Fractured ankle. At least 3 torn ligaments. Vicodin (yay!).
And for the last 4 weeks, I’ve been stuck in this stupid but oh-so-sexy boot.
And I’ve had to endure plenty of commentary. I’m enduring ridicule from my wife, getting clowned by my kids. Even my dog is giving me heavy sighs, waiting at the top of the stairs for me to hobble my slow ass down the steps to let him out. My mother and grandmother have both told me I’m too old for badminton. First, it’s freaking badminton! Second, I was playing against a 9-year-old. Badminton is not a high impact sport, especially not against elementary school kids. But I digress. And it’s not the point.
The point is what happened after that.
So while I’m stuck in the boot, high on painkillers, I have to stop. The pain made me stop. And when you have to stop, while the world is running and you’re not, you have to deal with yourself.
For me, that means dealing with my fears.
I think I have the worst kind of fear: paralyzing fear. See, I’ve wanted to be a writer as long as I can remember.
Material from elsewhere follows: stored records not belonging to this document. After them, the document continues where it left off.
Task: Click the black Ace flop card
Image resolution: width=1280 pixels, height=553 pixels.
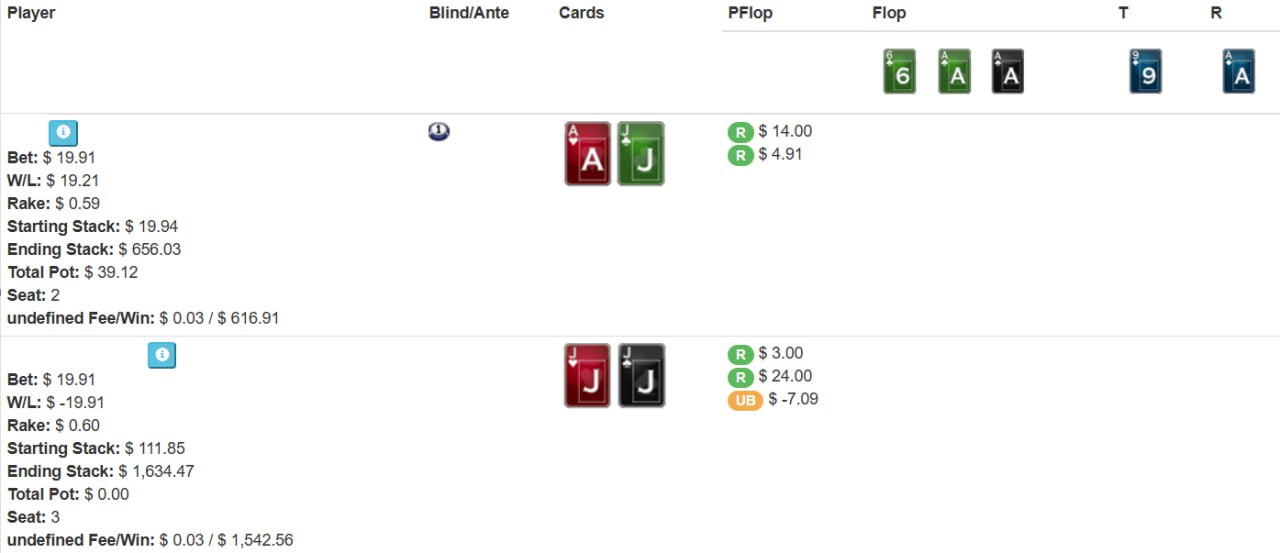Action: click(x=1007, y=72)
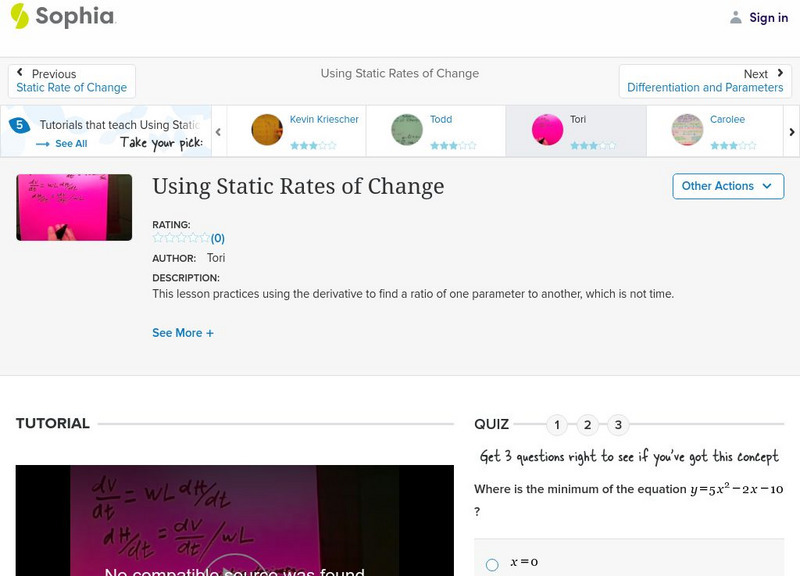Viewport: 800px width, 576px height.
Task: Click the left carousel chevron arrow
Action: tap(218, 130)
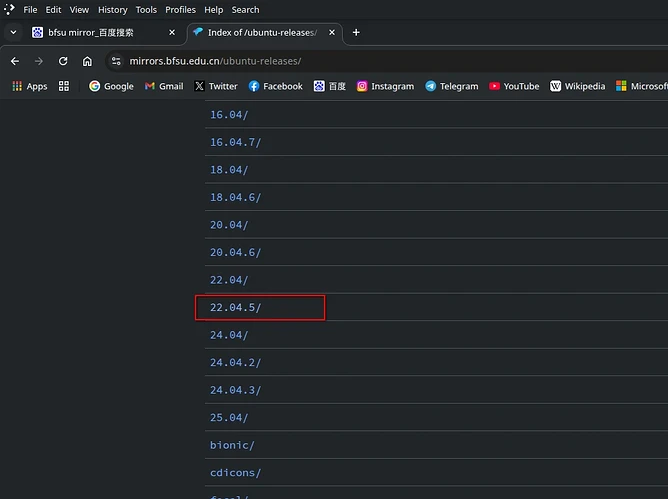Open the bionic/ directory link
The width and height of the screenshot is (668, 499).
[x=232, y=445]
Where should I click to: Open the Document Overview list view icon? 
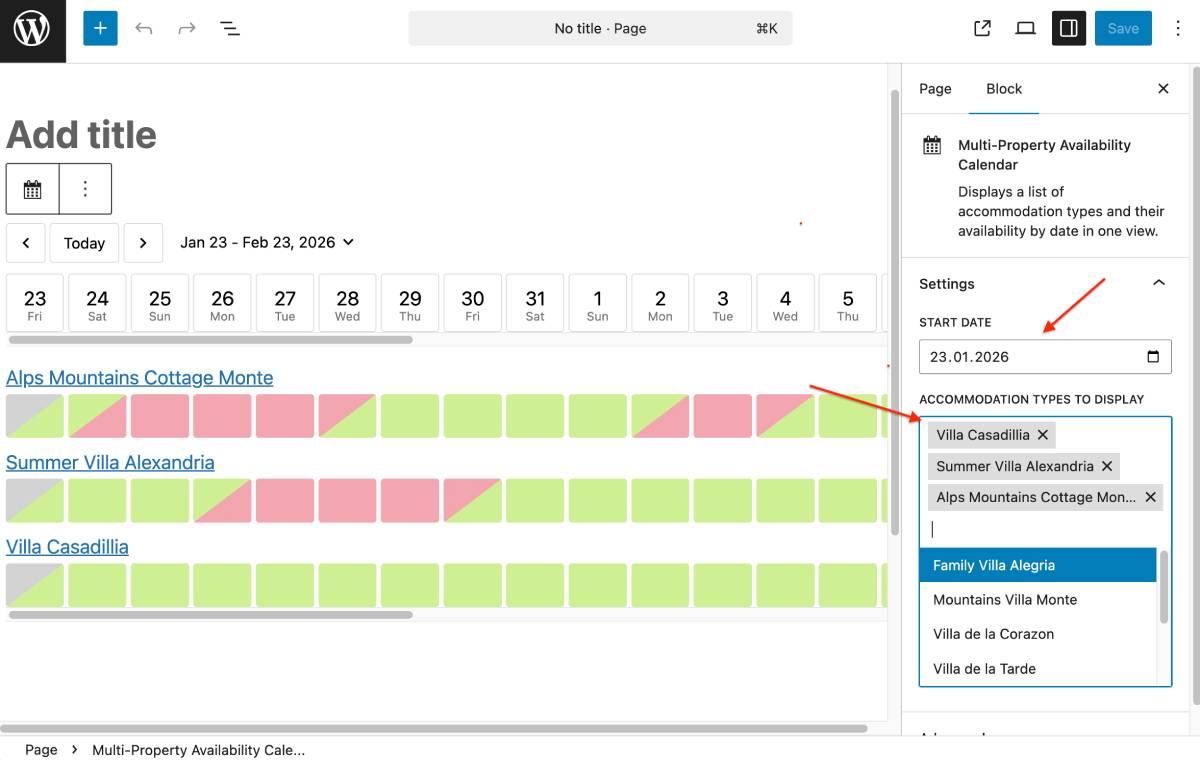(x=230, y=28)
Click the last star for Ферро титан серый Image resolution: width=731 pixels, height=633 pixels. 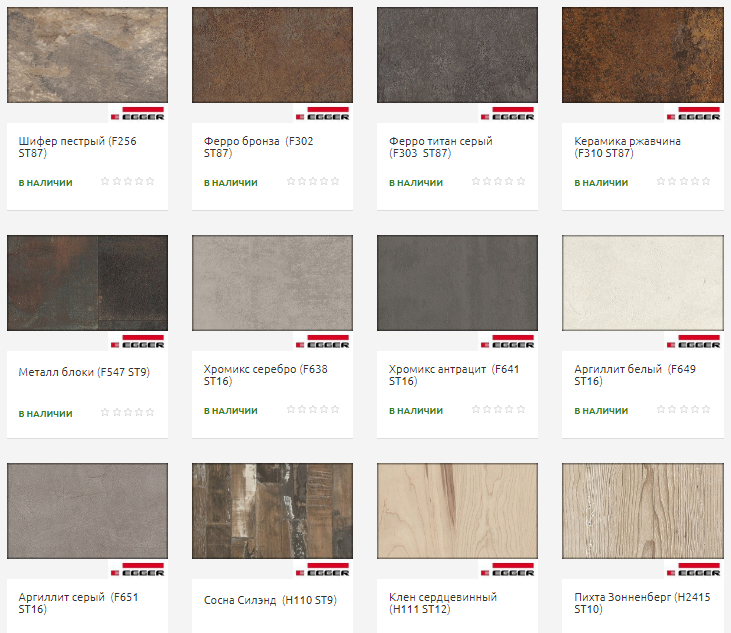tap(523, 182)
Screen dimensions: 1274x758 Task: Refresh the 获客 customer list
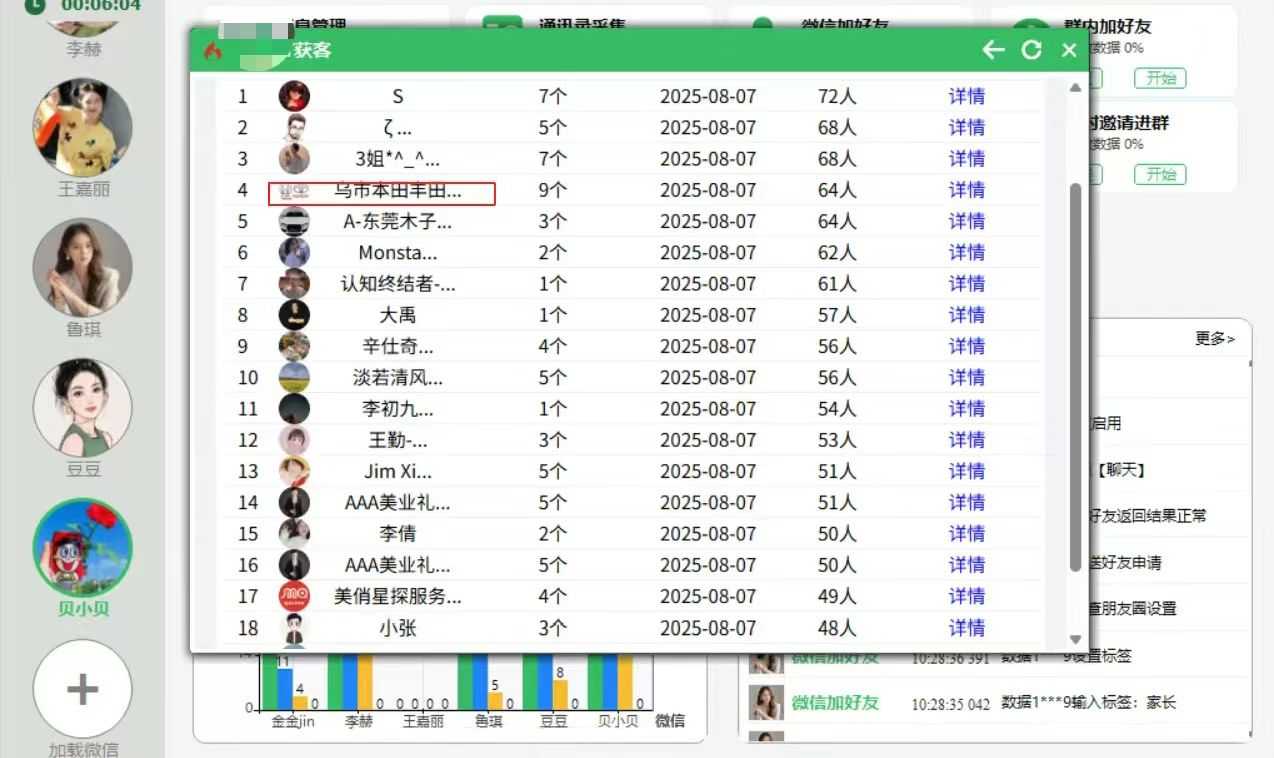coord(1032,50)
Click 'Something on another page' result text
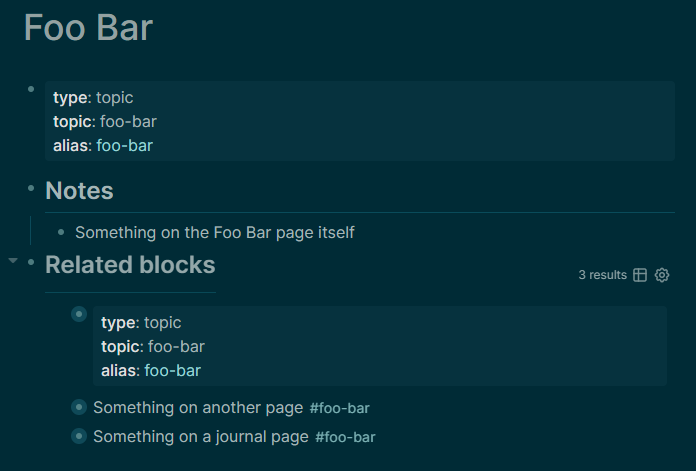 (197, 407)
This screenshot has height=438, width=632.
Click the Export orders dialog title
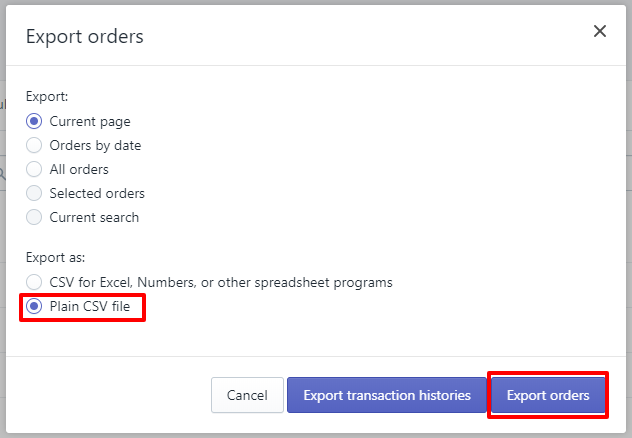(x=84, y=37)
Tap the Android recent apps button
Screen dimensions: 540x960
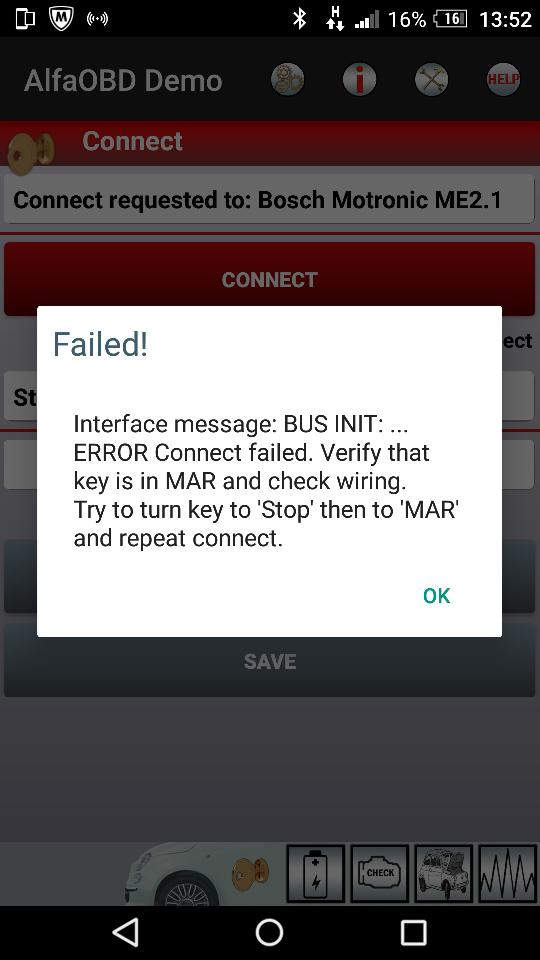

I’ve been thinking of stories since I was 6 years old, sitting terrified on my father’s lap, peeking through my fingers at John Hurt’s chest exploding in Alien. Some of them have been horrible diatribes, poor rehashes of Star Wars or Transformers. Others have been honestly impressive. But incomplete. I’ve been afraid to complete anything for fear that I wouldn’t be able to finish it, or that it wouldn’t be good enough. Or that it wouldn’t be perfect. That it wouldn’t measure up to the image in my head.
So those ideas sat in drawers, in closets, in the corners of my mind, collecting dust and letting age slowly eat it their edges. They were fragments, these ideas, lost souls that never saw their lives lived—for good or bad—completely on the page.
I’ve finished exactly ONE book-length project in my 38 years. While impressive, it’s taken me 7 years of touch and go, half-hearted revisions, spirited drafts and poor effort. This one idea has dominated my creative psyche for far too long because I was afraid to let it go. Afraid it wouldn’t be good enough. Afraid it wouldn’t measure up to what I thought it was in my head.
Here’s the thing about writing: though it is a solitary endeavor, a completely internal process, it’s meant for everyone but the writer. To be a writer, you have to give it away. You have to turn it over to masses or that masterpiece you hold so dear is little more than a pile of paper. Collecting dust. A black-and-white memoir of what might have been.
I hate being hurt. But more than pain, I hate being unable to do stuff. Incapacitated. Fear is as incapacitating as pain. It saps your energy and your impetus. It constrains your capabilities and makes you much less than the person you truly are. Fear is worse than pain: you have every reason to believe you will heal and the pain will go away. Fear has no healing cycle.
3 weeks after I hurt my ankle—about one week ago—I mustered up the courage to mow the lawn. I hadn’t been back in the yard since the Fourth and I was terrified—literally—that I would step back in that damn hole and get hurt again. But my lawn looked like Fern Gully. My dog kept getting lost in the tall grass. I decided to take the plunge, kicked the boot and tried walking in regular shoes for the first time in damn near a month.
And I did step in that mole hole. Four times. And it hurt. A lot. But it got done and my yard is better for it.
I released that book into ether today. Sure, I’m scared and any negative reviews are going to hurt. A lot. But it’s done and I believe I’m a whole lot better for it.